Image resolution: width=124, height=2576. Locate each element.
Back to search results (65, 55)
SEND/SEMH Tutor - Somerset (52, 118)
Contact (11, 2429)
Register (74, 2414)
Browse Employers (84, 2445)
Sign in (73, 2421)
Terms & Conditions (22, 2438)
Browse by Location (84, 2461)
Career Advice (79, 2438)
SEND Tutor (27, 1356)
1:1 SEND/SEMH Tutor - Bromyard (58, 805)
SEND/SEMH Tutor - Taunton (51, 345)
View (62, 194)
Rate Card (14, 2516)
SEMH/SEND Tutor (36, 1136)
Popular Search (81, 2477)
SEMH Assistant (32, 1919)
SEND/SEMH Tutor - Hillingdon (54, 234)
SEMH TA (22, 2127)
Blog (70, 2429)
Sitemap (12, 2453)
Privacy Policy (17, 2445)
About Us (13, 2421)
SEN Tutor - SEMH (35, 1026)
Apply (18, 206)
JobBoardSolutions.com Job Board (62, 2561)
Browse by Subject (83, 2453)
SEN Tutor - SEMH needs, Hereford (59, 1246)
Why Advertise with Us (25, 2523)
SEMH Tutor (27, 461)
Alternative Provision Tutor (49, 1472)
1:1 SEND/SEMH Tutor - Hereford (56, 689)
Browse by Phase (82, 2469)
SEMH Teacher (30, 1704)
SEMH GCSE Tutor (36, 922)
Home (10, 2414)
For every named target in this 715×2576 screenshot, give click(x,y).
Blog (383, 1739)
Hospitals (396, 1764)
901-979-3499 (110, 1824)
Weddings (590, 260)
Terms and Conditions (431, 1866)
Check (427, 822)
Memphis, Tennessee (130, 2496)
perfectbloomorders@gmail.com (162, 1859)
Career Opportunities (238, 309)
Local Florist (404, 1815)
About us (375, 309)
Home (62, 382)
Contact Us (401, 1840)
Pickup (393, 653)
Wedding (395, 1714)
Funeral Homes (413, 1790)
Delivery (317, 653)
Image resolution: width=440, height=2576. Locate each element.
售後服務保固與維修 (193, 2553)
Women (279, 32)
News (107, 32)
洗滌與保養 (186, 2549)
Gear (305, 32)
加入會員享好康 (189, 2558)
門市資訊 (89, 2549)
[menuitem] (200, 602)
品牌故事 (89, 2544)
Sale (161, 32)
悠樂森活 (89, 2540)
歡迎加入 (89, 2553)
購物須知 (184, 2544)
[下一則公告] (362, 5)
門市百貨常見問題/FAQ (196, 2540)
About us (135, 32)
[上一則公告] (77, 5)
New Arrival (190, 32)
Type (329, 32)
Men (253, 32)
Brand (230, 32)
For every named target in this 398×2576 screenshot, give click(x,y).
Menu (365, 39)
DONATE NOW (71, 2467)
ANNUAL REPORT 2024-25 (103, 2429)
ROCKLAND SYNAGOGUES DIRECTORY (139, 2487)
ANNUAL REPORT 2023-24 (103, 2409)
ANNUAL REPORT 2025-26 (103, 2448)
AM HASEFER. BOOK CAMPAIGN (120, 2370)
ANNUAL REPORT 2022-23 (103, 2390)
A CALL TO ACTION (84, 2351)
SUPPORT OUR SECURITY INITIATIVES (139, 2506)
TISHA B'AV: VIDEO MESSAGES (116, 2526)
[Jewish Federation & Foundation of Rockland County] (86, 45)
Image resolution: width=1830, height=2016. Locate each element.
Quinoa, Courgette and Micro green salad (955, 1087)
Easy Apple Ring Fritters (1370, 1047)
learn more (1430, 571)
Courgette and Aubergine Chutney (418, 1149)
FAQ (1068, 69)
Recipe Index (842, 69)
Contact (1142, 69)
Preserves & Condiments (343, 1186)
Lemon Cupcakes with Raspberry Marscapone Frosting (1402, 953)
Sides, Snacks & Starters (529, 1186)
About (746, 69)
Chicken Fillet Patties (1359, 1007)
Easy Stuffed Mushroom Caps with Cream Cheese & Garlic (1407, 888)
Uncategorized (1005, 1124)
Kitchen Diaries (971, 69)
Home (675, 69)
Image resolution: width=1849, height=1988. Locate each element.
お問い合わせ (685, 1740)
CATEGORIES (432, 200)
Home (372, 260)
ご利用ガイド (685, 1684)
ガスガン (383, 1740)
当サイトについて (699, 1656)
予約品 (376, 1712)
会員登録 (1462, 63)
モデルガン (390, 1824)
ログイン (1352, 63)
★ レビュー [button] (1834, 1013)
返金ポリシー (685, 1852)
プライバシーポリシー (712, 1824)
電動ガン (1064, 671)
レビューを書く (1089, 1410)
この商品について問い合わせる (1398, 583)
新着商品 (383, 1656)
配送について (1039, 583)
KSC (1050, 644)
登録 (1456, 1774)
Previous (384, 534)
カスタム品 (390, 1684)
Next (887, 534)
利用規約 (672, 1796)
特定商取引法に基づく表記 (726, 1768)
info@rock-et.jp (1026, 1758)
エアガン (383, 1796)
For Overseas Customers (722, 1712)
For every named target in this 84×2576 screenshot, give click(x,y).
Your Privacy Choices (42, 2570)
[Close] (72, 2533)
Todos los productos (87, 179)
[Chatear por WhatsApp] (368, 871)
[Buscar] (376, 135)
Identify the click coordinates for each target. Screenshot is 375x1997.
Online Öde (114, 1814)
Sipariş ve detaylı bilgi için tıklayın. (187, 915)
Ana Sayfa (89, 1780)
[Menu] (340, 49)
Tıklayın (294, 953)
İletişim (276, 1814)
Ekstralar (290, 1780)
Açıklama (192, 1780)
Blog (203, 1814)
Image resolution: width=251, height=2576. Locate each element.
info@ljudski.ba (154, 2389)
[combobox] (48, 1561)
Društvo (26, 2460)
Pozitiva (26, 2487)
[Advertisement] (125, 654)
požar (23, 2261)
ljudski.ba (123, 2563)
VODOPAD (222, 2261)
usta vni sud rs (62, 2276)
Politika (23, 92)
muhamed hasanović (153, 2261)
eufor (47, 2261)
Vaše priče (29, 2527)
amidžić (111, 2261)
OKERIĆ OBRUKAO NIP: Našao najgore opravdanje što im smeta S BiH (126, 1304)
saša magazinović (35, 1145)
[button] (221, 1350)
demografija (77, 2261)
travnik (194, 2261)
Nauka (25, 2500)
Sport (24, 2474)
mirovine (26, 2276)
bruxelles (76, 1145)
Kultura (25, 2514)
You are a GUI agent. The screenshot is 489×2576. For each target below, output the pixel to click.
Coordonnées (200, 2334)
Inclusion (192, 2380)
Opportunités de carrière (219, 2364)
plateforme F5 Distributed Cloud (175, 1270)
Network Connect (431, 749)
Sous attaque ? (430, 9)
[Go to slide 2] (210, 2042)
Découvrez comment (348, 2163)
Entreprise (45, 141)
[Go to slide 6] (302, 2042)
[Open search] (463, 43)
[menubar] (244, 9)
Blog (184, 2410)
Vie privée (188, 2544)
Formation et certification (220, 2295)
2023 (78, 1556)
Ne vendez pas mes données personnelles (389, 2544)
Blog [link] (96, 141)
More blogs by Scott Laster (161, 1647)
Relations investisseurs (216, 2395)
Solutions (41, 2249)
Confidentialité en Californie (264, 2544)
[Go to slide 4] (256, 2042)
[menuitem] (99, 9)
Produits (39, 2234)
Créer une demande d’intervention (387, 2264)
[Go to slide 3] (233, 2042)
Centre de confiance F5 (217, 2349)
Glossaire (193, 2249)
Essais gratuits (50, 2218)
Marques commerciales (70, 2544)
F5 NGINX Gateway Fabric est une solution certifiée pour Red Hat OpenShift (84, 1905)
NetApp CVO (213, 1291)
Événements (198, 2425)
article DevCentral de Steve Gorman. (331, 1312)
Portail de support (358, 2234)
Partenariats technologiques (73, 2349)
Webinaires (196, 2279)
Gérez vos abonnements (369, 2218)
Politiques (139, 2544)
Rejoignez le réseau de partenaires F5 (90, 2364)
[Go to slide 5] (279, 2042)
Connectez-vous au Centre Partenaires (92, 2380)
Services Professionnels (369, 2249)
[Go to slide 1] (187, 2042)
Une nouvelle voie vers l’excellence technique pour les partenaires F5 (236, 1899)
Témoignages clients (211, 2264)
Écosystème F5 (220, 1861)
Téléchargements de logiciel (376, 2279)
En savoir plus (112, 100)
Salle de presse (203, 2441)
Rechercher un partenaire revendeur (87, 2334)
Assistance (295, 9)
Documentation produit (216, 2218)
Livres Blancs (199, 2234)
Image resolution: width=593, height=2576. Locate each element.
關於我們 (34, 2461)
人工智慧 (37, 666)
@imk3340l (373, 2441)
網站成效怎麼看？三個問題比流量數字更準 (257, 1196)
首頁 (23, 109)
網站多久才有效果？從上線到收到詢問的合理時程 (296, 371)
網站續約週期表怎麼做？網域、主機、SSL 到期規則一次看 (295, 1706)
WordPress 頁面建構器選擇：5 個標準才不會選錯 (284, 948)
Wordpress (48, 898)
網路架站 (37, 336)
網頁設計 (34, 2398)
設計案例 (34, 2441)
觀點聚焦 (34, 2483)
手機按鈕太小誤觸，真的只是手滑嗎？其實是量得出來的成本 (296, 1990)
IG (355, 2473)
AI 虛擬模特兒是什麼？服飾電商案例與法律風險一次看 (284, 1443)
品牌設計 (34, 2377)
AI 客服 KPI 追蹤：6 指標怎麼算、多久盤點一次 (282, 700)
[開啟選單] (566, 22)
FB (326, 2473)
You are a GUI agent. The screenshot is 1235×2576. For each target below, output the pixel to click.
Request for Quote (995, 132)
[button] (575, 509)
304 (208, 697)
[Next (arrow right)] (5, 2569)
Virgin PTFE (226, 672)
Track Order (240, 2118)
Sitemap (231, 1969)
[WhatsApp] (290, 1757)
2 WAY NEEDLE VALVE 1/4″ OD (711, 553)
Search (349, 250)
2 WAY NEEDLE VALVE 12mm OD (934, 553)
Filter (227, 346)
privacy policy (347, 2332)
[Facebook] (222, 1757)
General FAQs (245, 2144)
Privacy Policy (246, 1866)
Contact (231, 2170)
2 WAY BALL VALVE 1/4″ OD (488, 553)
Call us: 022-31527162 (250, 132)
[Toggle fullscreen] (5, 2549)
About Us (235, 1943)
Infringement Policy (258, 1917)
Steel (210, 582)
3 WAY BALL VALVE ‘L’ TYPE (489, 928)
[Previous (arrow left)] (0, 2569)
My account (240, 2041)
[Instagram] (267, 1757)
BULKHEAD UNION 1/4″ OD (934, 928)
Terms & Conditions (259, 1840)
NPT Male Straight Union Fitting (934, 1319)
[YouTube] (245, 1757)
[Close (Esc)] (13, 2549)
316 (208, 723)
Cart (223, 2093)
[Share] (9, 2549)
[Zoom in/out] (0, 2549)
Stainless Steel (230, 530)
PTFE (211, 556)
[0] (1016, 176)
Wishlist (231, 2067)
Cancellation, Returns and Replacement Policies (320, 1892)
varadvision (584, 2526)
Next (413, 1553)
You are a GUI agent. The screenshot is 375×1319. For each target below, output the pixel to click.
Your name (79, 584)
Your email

**Assigned task:**
Output exactly one stretch of the listing: from the line containing "Funeral Homes (413, 1790)" through the line containing "Lemon Cupcakes with", both end lines included.

**Exercise output:**
Funeral Homes (413, 1790)
Delivery (317, 653)
Image resolution: width=440, height=2576. Locate each element.
售後服務保固與維修 (193, 2553)
Women (279, 32)
News (107, 32)
洗滌與保養 (186, 2549)
Gear (305, 32)
加入會員享好康 (189, 2558)
門市資訊 (89, 2549)
[menuitem] (200, 602)
品牌故事 (89, 2544)
Sale (161, 32)
悠樂森活 (89, 2540)
歡迎加入 (89, 2553)
購物須知 (184, 2544)
[下一則公告] (362, 5)
門市百貨常見問題/FAQ (196, 2540)
About us (135, 32)
[上一則公告] (77, 5)
New Arrival (190, 32)
Type (329, 32)
Men (253, 32)
Brand (230, 32)
For every named target in this 398×2576 screenshot, give click(x,y).
Menu (365, 39)
DONATE NOW (71, 2467)
ANNUAL REPORT 2024-25 (103, 2429)
ROCKLAND SYNAGOGUES DIRECTORY (139, 2487)
ANNUAL REPORT 2023-24 (103, 2409)
ANNUAL REPORT 2025-26 (103, 2448)
AM HASEFER. BOOK CAMPAIGN (120, 2370)
ANNUAL REPORT 2022-23 (103, 2390)
A CALL TO ACTION (84, 2351)
SUPPORT OUR SECURITY INITIATIVES (139, 2506)
TISHA B'AV: VIDEO MESSAGES (116, 2526)
[Jewish Federation & Foundation of Rockland County] (86, 45)
Image resolution: width=1830, height=2016. Locate each element.
Quinoa, Courgette and Micro green salad (955, 1087)
Easy Apple Ring Fritters (1370, 1047)
learn more (1430, 571)
Courgette and Aubergine Chutney (418, 1149)
FAQ (1068, 69)
Recipe Index (842, 69)
Contact (1142, 69)
Preserves & Condiments (343, 1186)
Lemon Cupcakes with Raspberry Marscapone Frosting (1402, 953)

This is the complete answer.